What is a drug? How do we define it? What drugs do we consume? What are good drugs and what are bad drugs? What determines whether they are good or bad? Why do we consume drugs? What are the social contexts in which drug use is consumed? What social contexts are defined as normative, what contexts are defined as deviant? Who controls the definition of these contexts and the consumption of drugs? Sources of information: pharmacist, drug counselor, law enforcement officials, and various consumers of drugs (need not be identified by name).
Review five of the most popular children's videos. Focus on animated programming since it is generally targeted at the youngest children. You may also channel surf children's programs and identify themes. How are males and females portrayed? What implicit roles do social class and ethnicity play? What problems are presented to be solved an how are they solved? How are villains portrayed? How are heroes portrayed? This is a content analysis of television programming and cinema.

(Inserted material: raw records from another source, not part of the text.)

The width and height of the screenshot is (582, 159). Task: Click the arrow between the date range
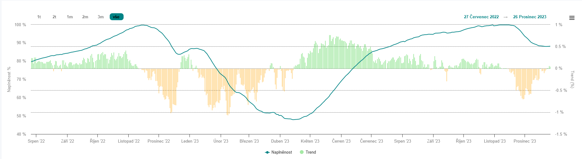tap(506, 17)
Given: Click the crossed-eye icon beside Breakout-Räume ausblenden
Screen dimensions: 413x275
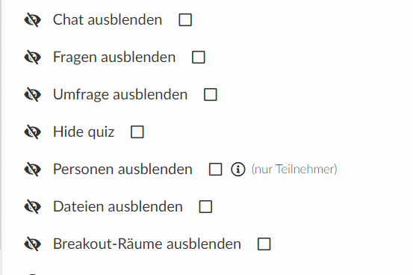Looking at the screenshot, I should pyautogui.click(x=33, y=244).
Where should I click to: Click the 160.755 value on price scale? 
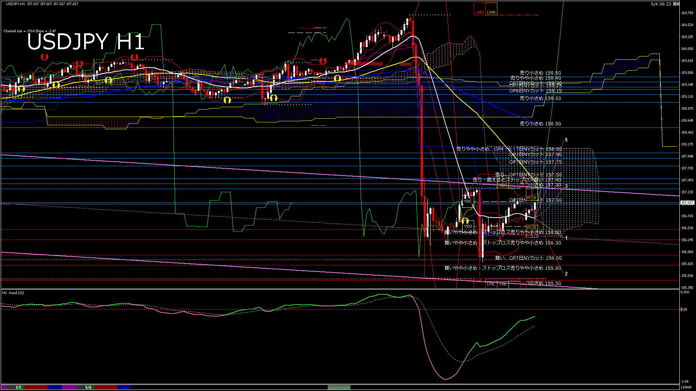687,13
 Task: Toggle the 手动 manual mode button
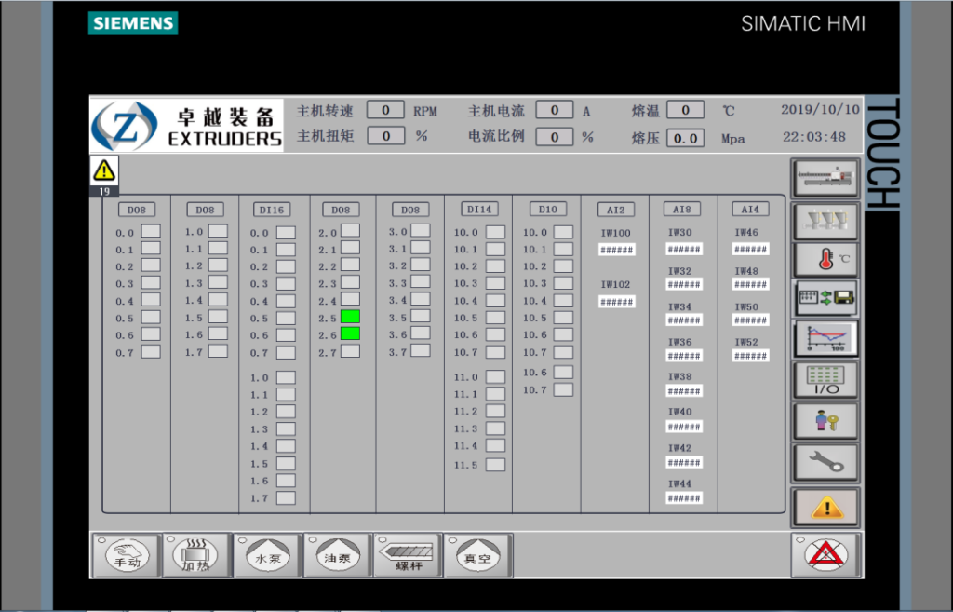click(x=125, y=556)
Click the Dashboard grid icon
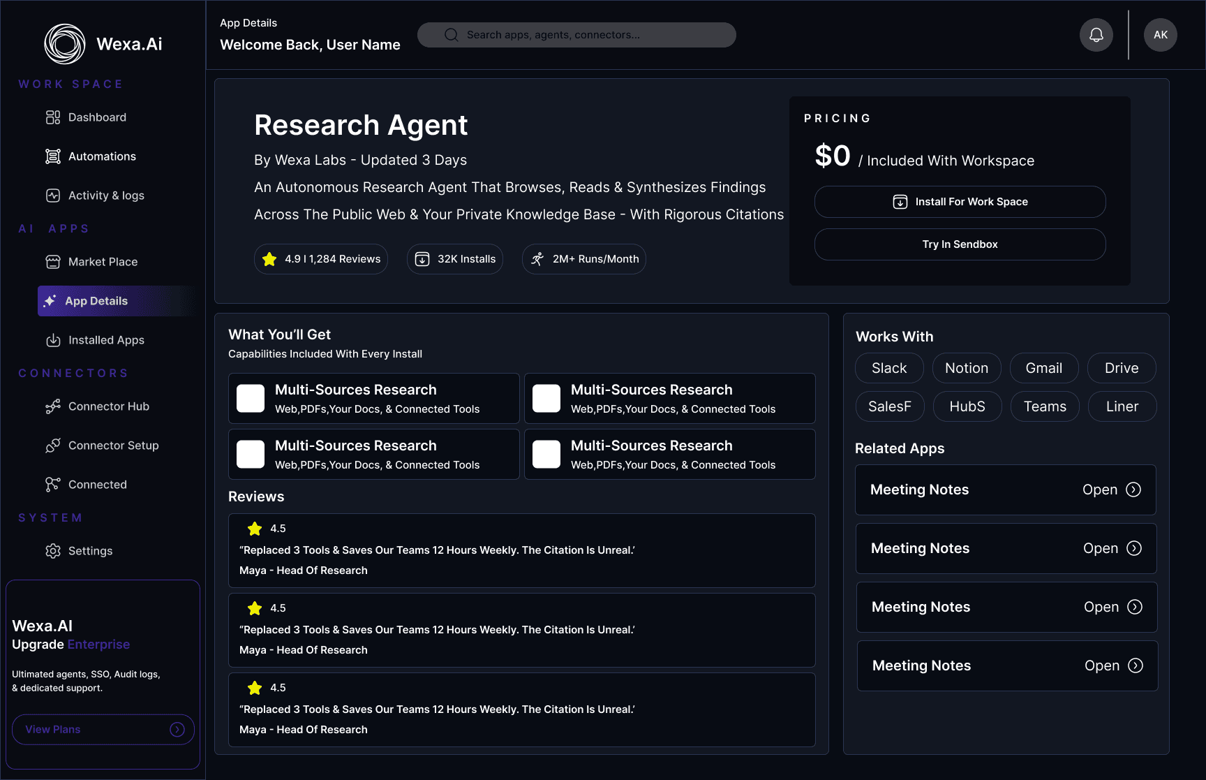Viewport: 1206px width, 780px height. click(x=53, y=117)
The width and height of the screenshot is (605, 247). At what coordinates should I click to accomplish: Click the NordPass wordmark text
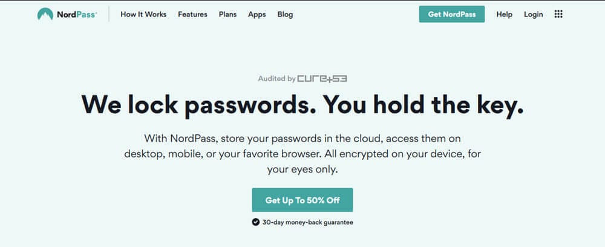pos(77,15)
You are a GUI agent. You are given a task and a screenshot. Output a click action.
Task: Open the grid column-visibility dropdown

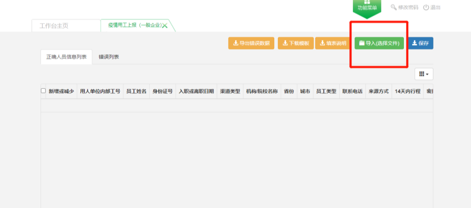(423, 74)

What are the dominant messages in the newspapers that we read? What are the principle themes or issues? What aspects of our society are not presented? Who defines what is news? From whose perspective in the society do we define news? This project requires both a content analysis and interviews with news editors about what determines 'what is news'.
What assumptions about the nature of the society and human nature underlie the judgments of media decision-makers? This project entails: 1) interviews with representatives of various ideological streams in print, radio, television media and 2) an ideological content analysis of media. You are to describe the dominant perspectives in the media. Describe what ideological perspectives are presented on the central issues in public discourse. Identify viewpoints outside the dominant ideological perspective. Describe their content and location in media. This is a content analysis and will entail interviews with representatives of the media.

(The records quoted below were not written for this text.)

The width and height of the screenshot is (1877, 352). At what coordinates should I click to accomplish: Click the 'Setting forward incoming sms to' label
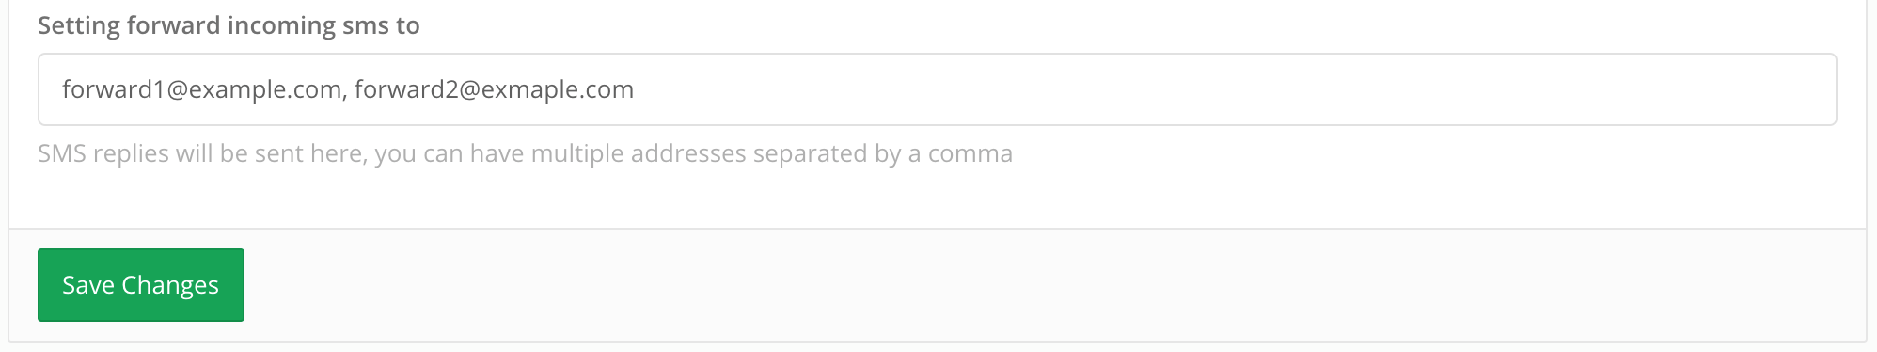tap(229, 25)
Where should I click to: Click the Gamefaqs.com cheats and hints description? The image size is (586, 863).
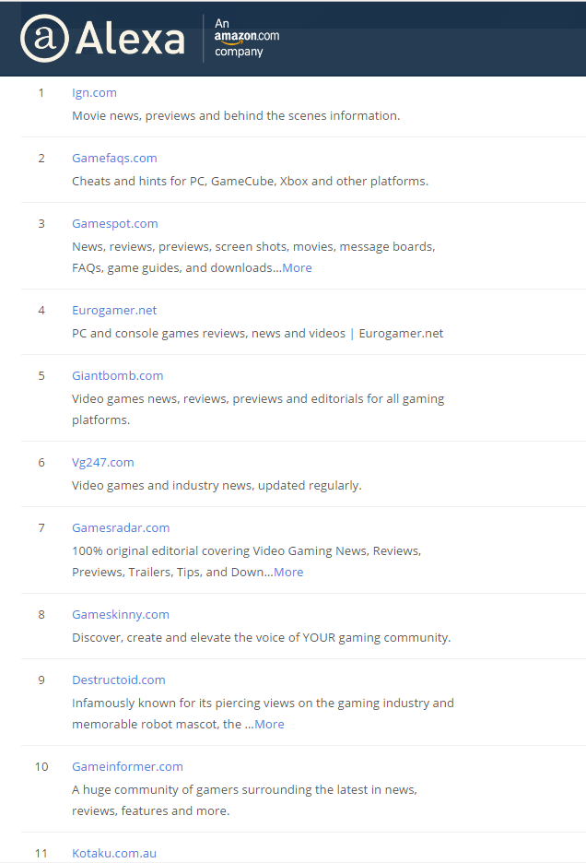pyautogui.click(x=250, y=181)
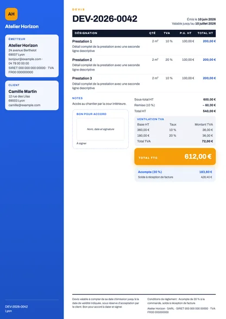This screenshot has height=319, width=226.
Task: Click the camille@example.com email link
Action: [24, 105]
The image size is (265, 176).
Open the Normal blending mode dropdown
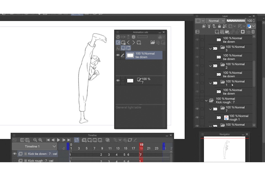pyautogui.click(x=215, y=21)
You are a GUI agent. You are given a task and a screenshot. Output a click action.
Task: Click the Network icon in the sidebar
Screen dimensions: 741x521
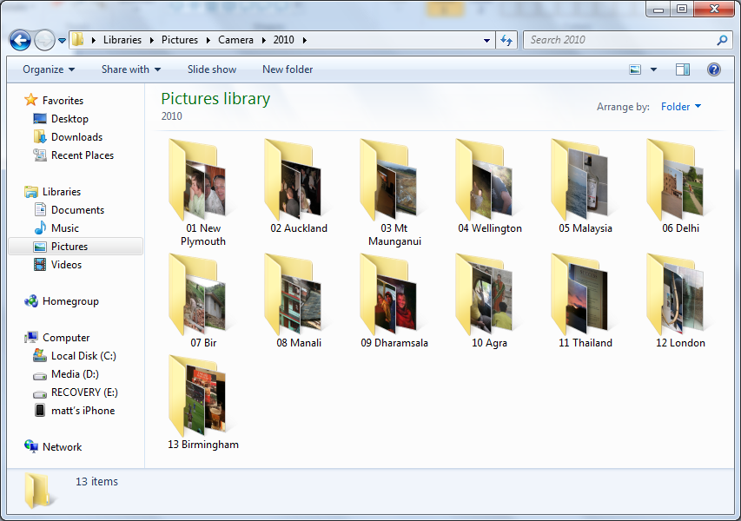click(x=32, y=447)
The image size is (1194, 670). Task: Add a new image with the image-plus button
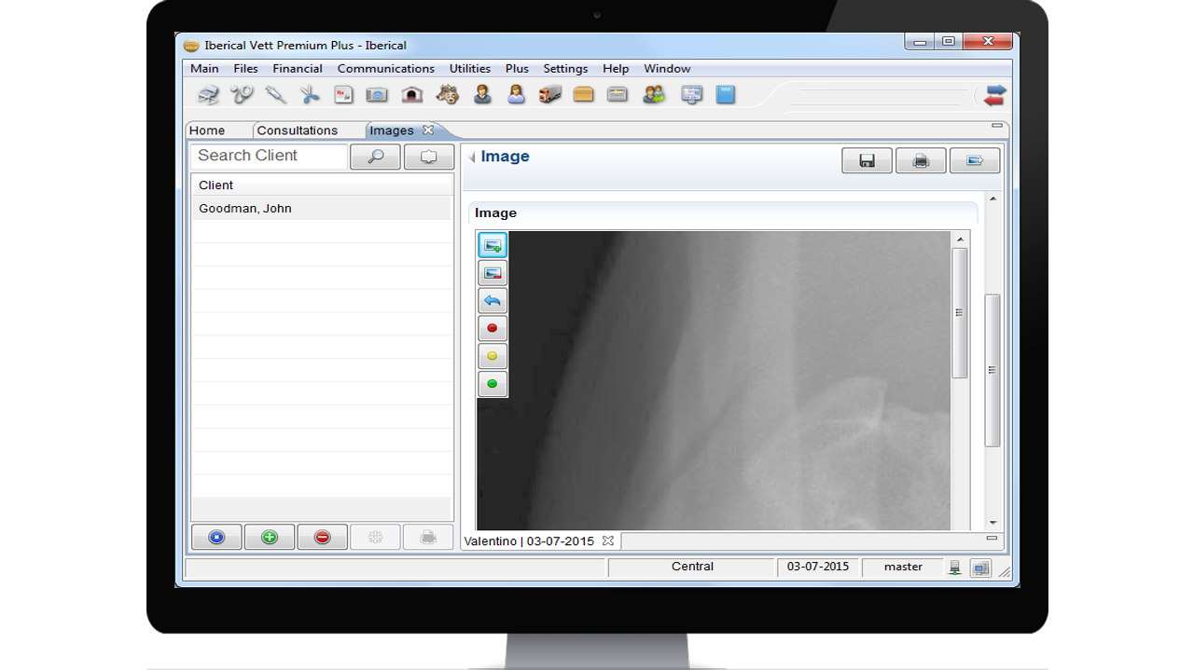493,245
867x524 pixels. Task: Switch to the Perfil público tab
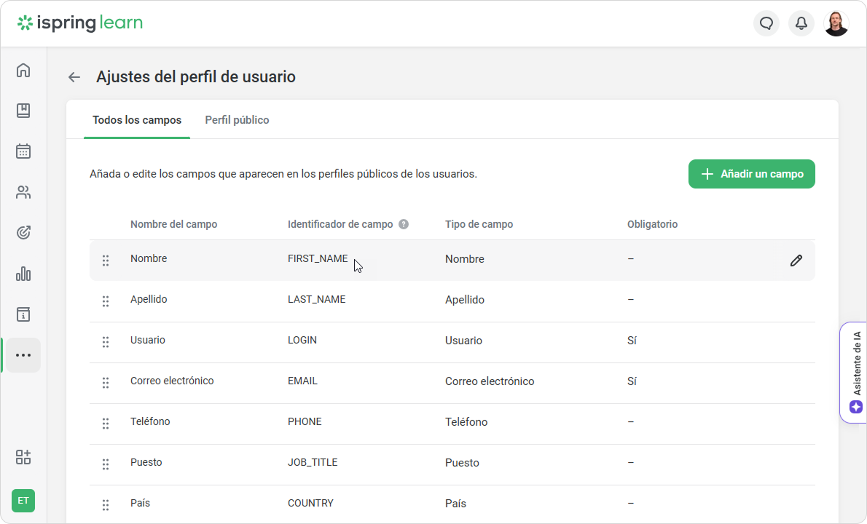point(237,120)
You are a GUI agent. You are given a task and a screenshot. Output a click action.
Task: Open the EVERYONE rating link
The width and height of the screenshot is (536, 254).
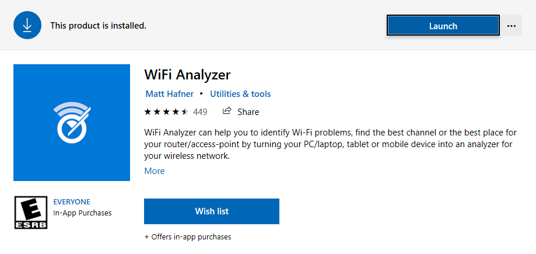coord(72,201)
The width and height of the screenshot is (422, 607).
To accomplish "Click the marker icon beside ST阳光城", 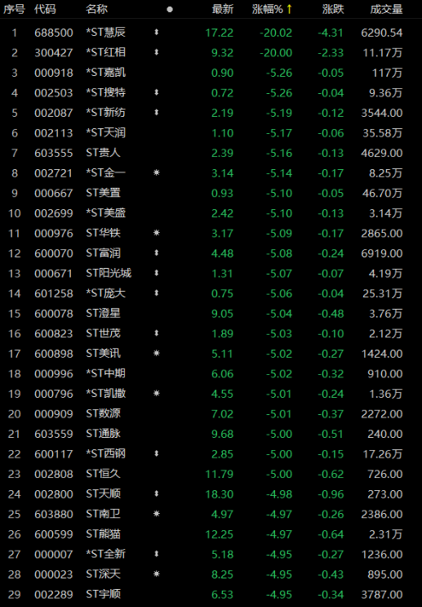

What does the term 'identity' mean? How do we figure out who we are and where we fit into society? What happens to people who fit between socially rigid categorizations? How do they understand their racial identity - as Black, White, biracial, or something else? This project requires you to locate and interview ten people who have one Black and one White parent about how they identify themselves and the social factors that have influenced their choice(s).
Analyze five music videos and the lyrics from five songs which could be classified as 'gangsta rap.' What images are being projected in the videos? How is violence portrayed? How are men and women represented in the videos and music? What do these representations say about what it means to be masculine or feminine? Do these images influence how men and women think about themselves and each other? What role does race play in the imagery? What effect does this music have on youth culture? Who are the major decision-makers in the industry and how do they shape the music? This project is a detailed content analysis of music videos and rap lyrics and requires some background research into the organization of the music industry.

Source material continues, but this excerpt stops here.